Approximating the mass of a sliver
Figure 1: The area of the shaded rectangle approximates the mass of the sliver from x to x+\mathrm{d}x. As we make \mathrm{d}x smaller, the approximation becomes more accurate. By adding up all such slivers in an interval, we will find the mass contained in that interval (i.e., the area under the curve).

By adding up the mass of all the slivers, we will approximate the mass in the entire interval. We see that we could improve our approximation by adding the mass over a larger number of smaller slivers—i.e., our approximation improves as we make \mathrm{d}x smaller. Thus we want the length \mathrm{d}x to be as small as possible. We cannot actually pick a smallest (non-zero) length, so we say that we want to find the sum of the masses in our slivers as \mathrm{d}x approaches 0. In order to represent this we use the symbol \int[3], which will indicate that we want the sum in the limit as the length of our slivers goes to 0.[4] Using this notation, our calculation becomes

 P(0.25 < X < 0.75)=\int_{0.25}^{0.75}\!f_X(x)\,\mathrm{d}x

. (For those of you who know calculus, you will recognize this entire exercise as taking the integral of the density over the interval [0.25, 0.75].)
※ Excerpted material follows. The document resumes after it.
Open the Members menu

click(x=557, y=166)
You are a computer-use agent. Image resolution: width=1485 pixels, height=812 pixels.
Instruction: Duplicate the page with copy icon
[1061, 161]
Above we had two rules that probability mass functions needed to satisfy to represent probability distributions. Here we can recast those rules for a continuous random variable X that takes values on the interval [a,b]:

  1. f_X(x)>0 where x is in the interval [a,b].
  2. \int_a^b\!f_X(x)\,\mathrm{d}x=1.

Now, we have all the pieces we need to define the continuous uniform distribution. In the discrete setting, we required that all outcomes are equally likely (i.e., they have equal mass). Here we see that when we divide our interval into these infinitesimal slivers, they will all need to have the same mass. According to our formula above each sliver has mass f(x)\cdot\mathrm{d}x, so we see that we will need to ensure that f(x) is constant. Therefore uniform distributions have constant probability density functions. In order to satisfy the second rule above, we need that f(x)=1/(b-a) for a uniform distribution on the interval [a,b]. (Using our simple formula for constant density we have that the mass contained in the entire interval is mass=1/(b-a)\cdot(b-a)=1.)

Note that we can (and will need to) extend this concept to higher dimensions. For instance, if we take two random variables X and Y, we can consider their joint distribution. That is, we can consider our samples as a pair of numbers (x,y) with a density function f_{X,Y}(x,y). If we want to figure out the mass contained in any two-dimensional region we now consider splitting it into tiny rectangles instead of slivers. The  little rectangles have area \mathrm{d}x\cdot\mathrm{d}y. So the mass contained in a region A is

 P( (X,Y)\in A)=\iint_A\! f_{X,Y}(x,y)\,\mathrm{d}x\mathrm{d}y

where this is now a sum over two-dimensional rectangles with area approaching zero. Again, we are using f_{X,Y}(x,y) to approximate the density over the entire rectangle with corners (x,y) and (x+\mathrm{d}x,y+\mathrm{d}y). Convince yourself that uniform distributions in higher dimensions must also have constant density.

Before we move on, there is one last thing to notice. Given a uniform probability distribution, subintervals (think: slivers or rectangles) of equal “volume” have equal mass. This is an equivalent definition of the uniform distribution. Remember this, because it will be critical later!

OK. That was a lot of material, but now we are finally ready to address the actual problem. Continue on to Part 1 for more.

  1. [1] Volume refers to the area of the path. Mass refers to the expected number of points. See the technical definition for a more detailed explanation of probability mass.
  2. [2] Note that we could choose the density at any point in the sliver to make this approximation. Here we just happen to choose the left endpoint x.
  3. [3] Like the summation symbol \Sigma that we used before, this is just another fancy “S”.
  4. [4] It is not immediately clear that this sum actually approaches a unique number as we decrease the length of our slivers. You will have to trust that it does in our problem, and you can learn how to prove this if you take real analysis.